AT&T: Does it deserve all of the abuse?

AT&T has received a lot of abuse for iPhone preorders, the iPad security breach, tiered data plans and network quality. Is AT&T getting enough abuse, too much or not enough?

AT&T has had a dreadful few weeks. It has taken flack for going with tiered data plans, an iPad security breach and the inability to field overwhelming demand for Apple's iPhone 4. Once that smoke clears you can go back to complaining about dropped calls on the iPhone. Does AT&T really deserve all of the arrows in its back?

Beating up on AT&T has been way too easy of late. So let's play Monday morning contrarian for giggles. Perhaps AT&T shouldn't be on the receiving end of all the shrapnel it has been getting.

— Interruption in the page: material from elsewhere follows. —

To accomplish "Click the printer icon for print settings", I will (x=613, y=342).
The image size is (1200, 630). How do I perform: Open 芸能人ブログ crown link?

OK, you can stop laughing now, but there's something to the argument. As a mobile industry observer, I can't wait to see the iPhone go to Verizon---something that has been rumored forever. Why? I want to see if AT&T's network really stinks. It's quite possible that AT&T has merely been the canary in the data usage barrage coal mine. AT&T is just on the bleeding edge of wireless networks that can't hang with data demand. Maybe none of the networks can handle the iPhone.

But let's not get ahead of ourselves. Let's tackle the moving AT&T parts one by one. Tiered data plans: AT&T recently moved to capped data plans. We all know the details by now. It's $15 for 200MB and $25 for 2GB. Go over those data caps and it will cost you extra. Fans of unlimited data plans freaked. What about my streaming of Pandora all day they asked? What about World Cup soccer streaming? I want my mobile TV, they cried. Well folks, you knew the caps were going to come. Carriers either put the unlimited data caps genie back in the bottle now or risk a real debacle when there's a wireless spectrum crunch. Tiered plans just make good business sense. AT&T took all the whoop ass, but now Verizon Wireless appears to be ready to follow on data plan caps. Now everyone will follow.

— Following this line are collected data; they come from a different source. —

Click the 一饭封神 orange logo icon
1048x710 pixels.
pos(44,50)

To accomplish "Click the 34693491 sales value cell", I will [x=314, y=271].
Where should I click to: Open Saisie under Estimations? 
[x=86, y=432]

AT&T's systems blew up from iPhone 4 orders. There are also questions about Apple's IT performance in this one too, but guess who is getting shot? AT&T of course. Now you can question the planning on this one, but 600,000 pre-orders represent a lot of

demand. Who plans for a launch like that? Even Piper Jaffray Gene Munster was predicting 1 million iPhone 4s over a few days. That target will be handily beat. Now analysts are overshooting to the upside on iPhone 4 unit shipments. Jeffrey Fidacaro, an analyst with Susquehanna Financial, said in a research note:

Given the size of the iPhone 4 pre-order and our analysis of the expected upgrade cycle, particularly the remaining 3G users, we believe the full launch weekend of June 24-27 is shaping up to potentially be a 2 million-3 million iPhone event, about 2-3x higher than the one million units sold over the first three days for both the 3GS and 3G launches.

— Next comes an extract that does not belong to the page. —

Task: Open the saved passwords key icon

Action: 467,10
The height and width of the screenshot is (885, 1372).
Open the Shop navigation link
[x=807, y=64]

So AT&T failed to predict never-seen-before demand for a new phone. Cut it some slack.

AT&T's network can't hang with data happy iPhone users. Here's one where we'll never know where the truth lies. AT&T's network takes the hit, but who would have predicted the data usage coming down the iPhone pike. Verizon Wireless says is can handle the iPhone, but how does it really know? AT&T was the guinea pig for an explosion of data. The funny part about all of this: If Verizon Wireless follows AT&T on data plan caps we may never know whether AT&T's network really stunk. Verizon Wireless has had 3 years to study the iPhone, model its data usage and make fun of AT&T. One other point: AT&T has been upfront about its network usage and has worked to fix it. If AT&T could get coverage in San Francisco and New York right it may shut up a lot of tech writers.

And finally there's the iPad data breach. AT&T was nailed and then threw gas on the fire by going after the folks that found the vulnerability. It's hard to defend AT&T on this one, but you can say that there was a much-needed dose of context needed when the news broke. Memo to AT&T: Don't apologize about a security breach and then try to downplay it because of malicious hackers.

Final score: 3-1. Out of the four things that have made AT&T a pinata you can argue three of them are a bit overblown. Your turn: Is AT&T getting enough abuse, too much or not enough?